PROBLEM TO WORK ON: Write out the data again in full, exactly as it reads.

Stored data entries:
_ _ _ _

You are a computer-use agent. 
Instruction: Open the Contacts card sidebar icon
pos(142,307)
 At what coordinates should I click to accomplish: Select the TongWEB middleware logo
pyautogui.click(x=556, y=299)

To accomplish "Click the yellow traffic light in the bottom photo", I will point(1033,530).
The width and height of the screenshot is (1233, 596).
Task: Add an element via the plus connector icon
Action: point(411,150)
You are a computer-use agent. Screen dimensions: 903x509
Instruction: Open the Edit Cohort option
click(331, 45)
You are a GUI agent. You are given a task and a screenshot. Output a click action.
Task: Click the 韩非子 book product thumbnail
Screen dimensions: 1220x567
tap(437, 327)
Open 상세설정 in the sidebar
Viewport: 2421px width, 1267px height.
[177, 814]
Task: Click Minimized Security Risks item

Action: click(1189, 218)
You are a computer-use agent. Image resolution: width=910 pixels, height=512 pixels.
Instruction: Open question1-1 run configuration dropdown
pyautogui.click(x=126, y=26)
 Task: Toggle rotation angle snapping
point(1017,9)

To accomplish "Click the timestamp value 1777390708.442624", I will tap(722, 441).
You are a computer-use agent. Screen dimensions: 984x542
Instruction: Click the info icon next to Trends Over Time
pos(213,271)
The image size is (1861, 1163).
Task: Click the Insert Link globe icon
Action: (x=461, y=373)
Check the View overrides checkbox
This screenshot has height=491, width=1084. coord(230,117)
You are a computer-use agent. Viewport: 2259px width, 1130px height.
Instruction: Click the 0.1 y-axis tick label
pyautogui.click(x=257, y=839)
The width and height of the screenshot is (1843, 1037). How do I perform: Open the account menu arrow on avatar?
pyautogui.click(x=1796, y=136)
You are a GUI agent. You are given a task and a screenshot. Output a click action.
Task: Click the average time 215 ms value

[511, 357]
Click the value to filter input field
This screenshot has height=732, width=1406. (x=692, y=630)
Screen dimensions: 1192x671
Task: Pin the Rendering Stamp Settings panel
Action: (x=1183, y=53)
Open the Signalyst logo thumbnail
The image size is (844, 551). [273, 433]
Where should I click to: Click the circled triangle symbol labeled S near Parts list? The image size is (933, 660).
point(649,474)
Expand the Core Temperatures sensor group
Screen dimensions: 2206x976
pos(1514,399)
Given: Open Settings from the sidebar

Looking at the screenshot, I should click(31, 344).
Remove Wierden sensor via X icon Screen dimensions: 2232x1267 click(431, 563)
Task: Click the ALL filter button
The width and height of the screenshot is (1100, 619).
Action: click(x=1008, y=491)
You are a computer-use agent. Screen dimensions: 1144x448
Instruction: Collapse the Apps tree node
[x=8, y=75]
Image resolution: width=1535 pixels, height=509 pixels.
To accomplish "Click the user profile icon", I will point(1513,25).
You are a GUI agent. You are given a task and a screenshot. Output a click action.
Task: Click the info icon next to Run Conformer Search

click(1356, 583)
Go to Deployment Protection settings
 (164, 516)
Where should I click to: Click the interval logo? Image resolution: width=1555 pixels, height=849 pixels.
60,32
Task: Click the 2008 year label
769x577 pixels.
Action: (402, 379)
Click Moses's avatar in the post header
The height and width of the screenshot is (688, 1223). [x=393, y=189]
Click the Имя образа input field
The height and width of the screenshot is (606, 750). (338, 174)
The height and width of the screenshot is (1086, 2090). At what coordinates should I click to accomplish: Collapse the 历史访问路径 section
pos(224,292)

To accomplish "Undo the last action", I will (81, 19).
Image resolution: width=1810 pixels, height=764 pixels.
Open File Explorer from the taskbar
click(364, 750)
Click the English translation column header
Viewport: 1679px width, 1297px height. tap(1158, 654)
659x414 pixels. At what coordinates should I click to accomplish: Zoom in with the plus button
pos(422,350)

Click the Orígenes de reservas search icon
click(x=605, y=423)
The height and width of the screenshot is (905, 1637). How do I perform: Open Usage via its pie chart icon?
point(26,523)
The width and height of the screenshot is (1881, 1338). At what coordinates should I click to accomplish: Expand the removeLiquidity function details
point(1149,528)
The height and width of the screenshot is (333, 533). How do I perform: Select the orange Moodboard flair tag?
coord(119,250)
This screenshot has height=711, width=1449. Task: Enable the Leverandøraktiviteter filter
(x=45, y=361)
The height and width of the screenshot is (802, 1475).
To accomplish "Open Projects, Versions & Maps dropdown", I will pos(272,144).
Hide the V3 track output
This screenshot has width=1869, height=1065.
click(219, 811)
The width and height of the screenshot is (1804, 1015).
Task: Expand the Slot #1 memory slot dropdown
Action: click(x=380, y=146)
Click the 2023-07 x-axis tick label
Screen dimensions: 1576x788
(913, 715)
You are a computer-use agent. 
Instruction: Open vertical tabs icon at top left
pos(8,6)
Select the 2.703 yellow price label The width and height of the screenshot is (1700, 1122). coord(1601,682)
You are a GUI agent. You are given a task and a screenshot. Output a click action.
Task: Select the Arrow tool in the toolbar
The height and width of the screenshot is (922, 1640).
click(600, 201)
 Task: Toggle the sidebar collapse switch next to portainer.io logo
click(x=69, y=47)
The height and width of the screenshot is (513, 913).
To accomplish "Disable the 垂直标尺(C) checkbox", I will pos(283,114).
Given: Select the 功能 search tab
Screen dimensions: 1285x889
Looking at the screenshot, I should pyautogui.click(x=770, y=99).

_ _ _ _

EXERCISE OUTPUT:
You are a computer-use agent. 
Instruction: Open the Contacts card sidebar icon
pos(142,307)
 At what coordinates should I click to accomplish: Select the TongWEB middleware logo
pyautogui.click(x=556, y=299)

To accomplish "Click the yellow traffic light in the bottom photo", I will point(1033,530).
The width and height of the screenshot is (1233, 596).
Task: Add an element via the plus connector icon
Action: point(411,150)
You are a computer-use agent. Screen dimensions: 903x509
Instruction: Open the Edit Cohort option
click(331, 45)
You are a GUI agent. You are given a task and a screenshot. Output a click action.
Task: Click the 韩非子 book product thumbnail
Screen dimensions: 1220x567
tap(437, 327)
Open 상세설정 in the sidebar
Viewport: 2421px width, 1267px height.
[177, 814]
Task: Click Minimized Security Risks item

Action: click(1189, 218)
You are a computer-use agent. Image resolution: width=910 pixels, height=512 pixels.
Instruction: Open question1-1 run configuration dropdown
pyautogui.click(x=126, y=26)
 Task: Toggle rotation angle snapping
point(1017,9)

To accomplish "Click the timestamp value 1777390708.442624", I will tap(722, 441).
You are a computer-use agent. Screen dimensions: 984x542
Instruction: Click the info icon next to Trends Over Time
pos(213,271)
The image size is (1861, 1163).
Task: Click the Insert Link globe icon
Action: (x=461, y=373)
Check the View overrides checkbox
This screenshot has height=491, width=1084. coord(230,117)
You are a computer-use agent. Viewport: 2259px width, 1130px height.
Instruction: Click the 0.1 y-axis tick label
pyautogui.click(x=257, y=839)
The width and height of the screenshot is (1843, 1037). How do I perform: Open the account menu arrow on avatar?
pyautogui.click(x=1796, y=136)
You are a GUI agent. You are given a task and a screenshot. Output a click action.
Task: Click the average time 215 ms value

[511, 357]
Click the value to filter input field
This screenshot has height=732, width=1406. (x=692, y=630)
Screen dimensions: 1192x671
Task: Pin the Rendering Stamp Settings panel
Action: (x=1183, y=53)
Open the Signalyst logo thumbnail
The image size is (844, 551). [273, 433]
Where should I click to: Click the circled triangle symbol labeled S near Parts list? The image size is (933, 660).
point(649,474)
Expand the Core Temperatures sensor group
Screen dimensions: 2206x976
pos(1514,399)
Given: Open Settings from the sidebar

Looking at the screenshot, I should click(31, 344).
Remove Wierden sensor via X icon Screen dimensions: 2232x1267 click(431, 563)
Task: Click the ALL filter button
The width and height of the screenshot is (1100, 619).
Action: click(x=1008, y=491)
You are a computer-use agent. Screen dimensions: 1144x448
Instruction: Collapse the Apps tree node
[x=8, y=75]
Image resolution: width=1535 pixels, height=509 pixels.
To accomplish "Click the user profile icon", I will point(1513,25).
You are a GUI agent. You are given a task and a screenshot. Output a click action.
Task: Click the info icon next to Run Conformer Search

click(1356, 583)
Go to Deployment Protection settings
 (164, 516)
Where should I click to: Click the interval logo? Image resolution: width=1555 pixels, height=849 pixels.
60,32
Task: Click the 2008 year label
769x577 pixels.
Action: (402, 379)
Click Moses's avatar in the post header
The height and width of the screenshot is (688, 1223). [x=393, y=189]
Click the Имя образа input field
The height and width of the screenshot is (606, 750). (338, 174)
The height and width of the screenshot is (1086, 2090). At what coordinates should I click to accomplish: Collapse the 历史访问路径 section
pos(224,292)

To accomplish "Undo the last action", I will (81, 19).
Image resolution: width=1810 pixels, height=764 pixels.
Open File Explorer from the taskbar
click(364, 750)
Click the English translation column header
Viewport: 1679px width, 1297px height. tap(1158, 654)
659x414 pixels. At what coordinates should I click to accomplish: Zoom in with the plus button
pos(422,350)

Click the Orígenes de reservas search icon
click(x=605, y=423)
The height and width of the screenshot is (905, 1637). How do I perform: Open Usage via its pie chart icon?
point(26,523)
The width and height of the screenshot is (1881, 1338). At what coordinates should I click to accomplish: Expand the removeLiquidity function details
point(1149,528)
The height and width of the screenshot is (333, 533). How do I perform: Select the orange Moodboard flair tag?
coord(119,250)
This screenshot has height=711, width=1449. Task: Enable the Leverandøraktiviteter filter
(x=45, y=361)
The height and width of the screenshot is (802, 1475).
To accomplish "Open Projects, Versions & Maps dropdown", I will pos(272,144).
Hide the V3 track output
This screenshot has width=1869, height=1065.
click(219, 811)
The width and height of the screenshot is (1804, 1015).
Task: Expand the Slot #1 memory slot dropdown
Action: click(x=380, y=146)
Click the 2023-07 x-axis tick label
Screen dimensions: 1576x788
(913, 715)
You are a computer-use agent. 
Instruction: Open vertical tabs icon at top left
pos(8,6)
Select the 2.703 yellow price label The width and height of the screenshot is (1700, 1122). coord(1601,682)
You are a GUI agent. You are given a task and a screenshot. Output a click action.
Task: Select the Arrow tool in the toolbar
The height and width of the screenshot is (922, 1640).
click(600, 201)
 Task: Toggle the sidebar collapse switch next to portainer.io logo
click(x=69, y=47)
The height and width of the screenshot is (513, 913).
To accomplish "Disable the 垂直标尺(C) checkbox", I will pos(283,114).
Given: Select the 功能 search tab
Screen dimensions: 1285x889
Looking at the screenshot, I should pyautogui.click(x=770, y=99).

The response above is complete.